**ACTION ITEM**
Copy each of the following rows word for word, with no changes.

[[ RECORDS FOR THIS EXERCISE open ]]

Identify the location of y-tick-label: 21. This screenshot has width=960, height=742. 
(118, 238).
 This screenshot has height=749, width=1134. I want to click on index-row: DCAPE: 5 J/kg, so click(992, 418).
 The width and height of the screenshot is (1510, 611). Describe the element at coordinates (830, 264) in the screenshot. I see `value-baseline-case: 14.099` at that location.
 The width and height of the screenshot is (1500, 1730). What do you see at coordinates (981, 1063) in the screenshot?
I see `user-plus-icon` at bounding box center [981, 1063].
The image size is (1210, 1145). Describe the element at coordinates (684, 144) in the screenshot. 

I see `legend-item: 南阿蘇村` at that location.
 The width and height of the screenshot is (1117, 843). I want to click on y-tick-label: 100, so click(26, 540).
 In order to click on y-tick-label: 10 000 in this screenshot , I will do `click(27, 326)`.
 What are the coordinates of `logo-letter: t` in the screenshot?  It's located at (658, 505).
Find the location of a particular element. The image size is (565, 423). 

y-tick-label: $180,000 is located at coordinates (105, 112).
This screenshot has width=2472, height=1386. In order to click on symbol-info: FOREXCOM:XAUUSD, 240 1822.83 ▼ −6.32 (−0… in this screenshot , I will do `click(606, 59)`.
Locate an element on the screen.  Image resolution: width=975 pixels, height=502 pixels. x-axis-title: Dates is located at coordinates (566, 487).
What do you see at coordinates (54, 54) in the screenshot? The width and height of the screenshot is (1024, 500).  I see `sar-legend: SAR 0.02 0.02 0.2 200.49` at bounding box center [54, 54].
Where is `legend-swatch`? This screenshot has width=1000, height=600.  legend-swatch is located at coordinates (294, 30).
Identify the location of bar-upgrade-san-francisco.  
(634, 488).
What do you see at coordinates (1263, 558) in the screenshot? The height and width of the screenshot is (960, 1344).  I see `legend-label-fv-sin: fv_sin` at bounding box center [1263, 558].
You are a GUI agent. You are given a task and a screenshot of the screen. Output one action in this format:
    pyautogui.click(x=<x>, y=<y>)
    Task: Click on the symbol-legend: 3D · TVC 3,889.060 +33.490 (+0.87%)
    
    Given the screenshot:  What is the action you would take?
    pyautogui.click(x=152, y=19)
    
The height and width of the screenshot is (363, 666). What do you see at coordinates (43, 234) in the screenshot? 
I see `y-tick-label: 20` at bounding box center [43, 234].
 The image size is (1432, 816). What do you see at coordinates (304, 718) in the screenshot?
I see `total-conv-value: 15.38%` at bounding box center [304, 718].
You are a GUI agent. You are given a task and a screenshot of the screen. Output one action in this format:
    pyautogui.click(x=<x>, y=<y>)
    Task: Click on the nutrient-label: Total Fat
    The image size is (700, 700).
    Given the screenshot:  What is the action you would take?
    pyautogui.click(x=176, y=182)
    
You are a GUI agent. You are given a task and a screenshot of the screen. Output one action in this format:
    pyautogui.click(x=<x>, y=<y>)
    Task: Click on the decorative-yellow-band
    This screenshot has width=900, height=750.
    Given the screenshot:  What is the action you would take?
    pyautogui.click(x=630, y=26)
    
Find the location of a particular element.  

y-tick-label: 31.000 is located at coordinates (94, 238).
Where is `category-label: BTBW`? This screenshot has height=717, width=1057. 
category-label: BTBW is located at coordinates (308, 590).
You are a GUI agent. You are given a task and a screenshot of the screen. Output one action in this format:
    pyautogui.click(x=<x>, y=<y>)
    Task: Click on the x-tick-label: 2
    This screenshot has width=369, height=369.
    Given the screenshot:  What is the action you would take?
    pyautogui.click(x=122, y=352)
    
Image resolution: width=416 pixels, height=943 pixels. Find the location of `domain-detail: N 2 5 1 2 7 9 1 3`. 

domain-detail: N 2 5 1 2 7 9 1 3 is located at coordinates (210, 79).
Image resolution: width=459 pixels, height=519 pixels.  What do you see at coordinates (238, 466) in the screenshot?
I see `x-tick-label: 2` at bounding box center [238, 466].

[[ RECORDS FOR THIS EXERCISE closed ]]

**RESULT OF THE TASK**
Identify the location of y-tick-label: 21. This screenshot has width=960, height=742. 
(118, 238).
 This screenshot has height=749, width=1134. I want to click on index-row: DCAPE: 5 J/kg, so click(992, 418).
 The width and height of the screenshot is (1510, 611). Describe the element at coordinates (830, 264) in the screenshot. I see `value-baseline-case: 14.099` at that location.
 The width and height of the screenshot is (1500, 1730). What do you see at coordinates (981, 1063) in the screenshot?
I see `user-plus-icon` at bounding box center [981, 1063].
The image size is (1210, 1145). Describe the element at coordinates (684, 144) in the screenshot. 

I see `legend-item: 南阿蘇村` at that location.
 The width and height of the screenshot is (1117, 843). I want to click on y-tick-label: 100, so click(26, 540).
 In order to click on y-tick-label: 10 000 in this screenshot , I will do `click(27, 326)`.
 What are the coordinates of `logo-letter: t` in the screenshot?  It's located at (658, 505).
Find the location of a particular element. The image size is (565, 423). 

y-tick-label: $180,000 is located at coordinates (105, 112).
This screenshot has width=2472, height=1386. In order to click on symbol-info: FOREXCOM:XAUUSD, 240 1822.83 ▼ −6.32 (−0… in this screenshot , I will do `click(606, 59)`.
Locate an element on the screen.  Image resolution: width=975 pixels, height=502 pixels. x-axis-title: Dates is located at coordinates (566, 487).
What do you see at coordinates (54, 54) in the screenshot? The width and height of the screenshot is (1024, 500).  I see `sar-legend: SAR 0.02 0.02 0.2 200.49` at bounding box center [54, 54].
Where is `legend-swatch`? This screenshot has width=1000, height=600.  legend-swatch is located at coordinates (294, 30).
Identify the location of bar-upgrade-san-francisco.  
(634, 488).
What do you see at coordinates (1263, 558) in the screenshot? The height and width of the screenshot is (960, 1344).  I see `legend-label-fv-sin: fv_sin` at bounding box center [1263, 558].
You are a GUI agent. You are given a task and a screenshot of the screen. Output one action in this format:
    pyautogui.click(x=<x>, y=<y>)
    Task: Click on the symbol-legend: 3D · TVC 3,889.060 +33.490 (+0.87%)
    
    Given the screenshot:  What is the action you would take?
    pyautogui.click(x=152, y=19)
    
The height and width of the screenshot is (363, 666). What do you see at coordinates (43, 234) in the screenshot? 
I see `y-tick-label: 20` at bounding box center [43, 234].
 The image size is (1432, 816). What do you see at coordinates (304, 718) in the screenshot?
I see `total-conv-value: 15.38%` at bounding box center [304, 718].
You are a GUI agent. You are given a task and a screenshot of the screen. Output one action in this format:
    pyautogui.click(x=<x>, y=<y>)
    Task: Click on the nutrient-label: Total Fat
    The image size is (700, 700).
    Given the screenshot:  What is the action you would take?
    pyautogui.click(x=176, y=182)
    
You are a GUI agent. You are given a task and a screenshot of the screen. Output one action in this format:
    pyautogui.click(x=<x>, y=<y>)
    Task: Click on the decorative-yellow-band
    This screenshot has width=900, height=750.
    Given the screenshot:  What is the action you would take?
    pyautogui.click(x=630, y=26)
    
Find the location of a particular element.  

y-tick-label: 31.000 is located at coordinates (94, 238).
Where is `category-label: BTBW`? This screenshot has height=717, width=1057. 
category-label: BTBW is located at coordinates (308, 590).
You are a GUI agent. You are given a task and a screenshot of the screen. Output one action in this format:
    pyautogui.click(x=<x>, y=<y>)
    Task: Click on the x-tick-label: 2
    This screenshot has width=369, height=369.
    Given the screenshot:  What is the action you would take?
    pyautogui.click(x=122, y=352)
    
Image resolution: width=416 pixels, height=943 pixels. Find the location of `domain-detail: N 2 5 1 2 7 9 1 3`. 

domain-detail: N 2 5 1 2 7 9 1 3 is located at coordinates (210, 79).
Image resolution: width=459 pixels, height=519 pixels.  What do you see at coordinates (238, 466) in the screenshot?
I see `x-tick-label: 2` at bounding box center [238, 466].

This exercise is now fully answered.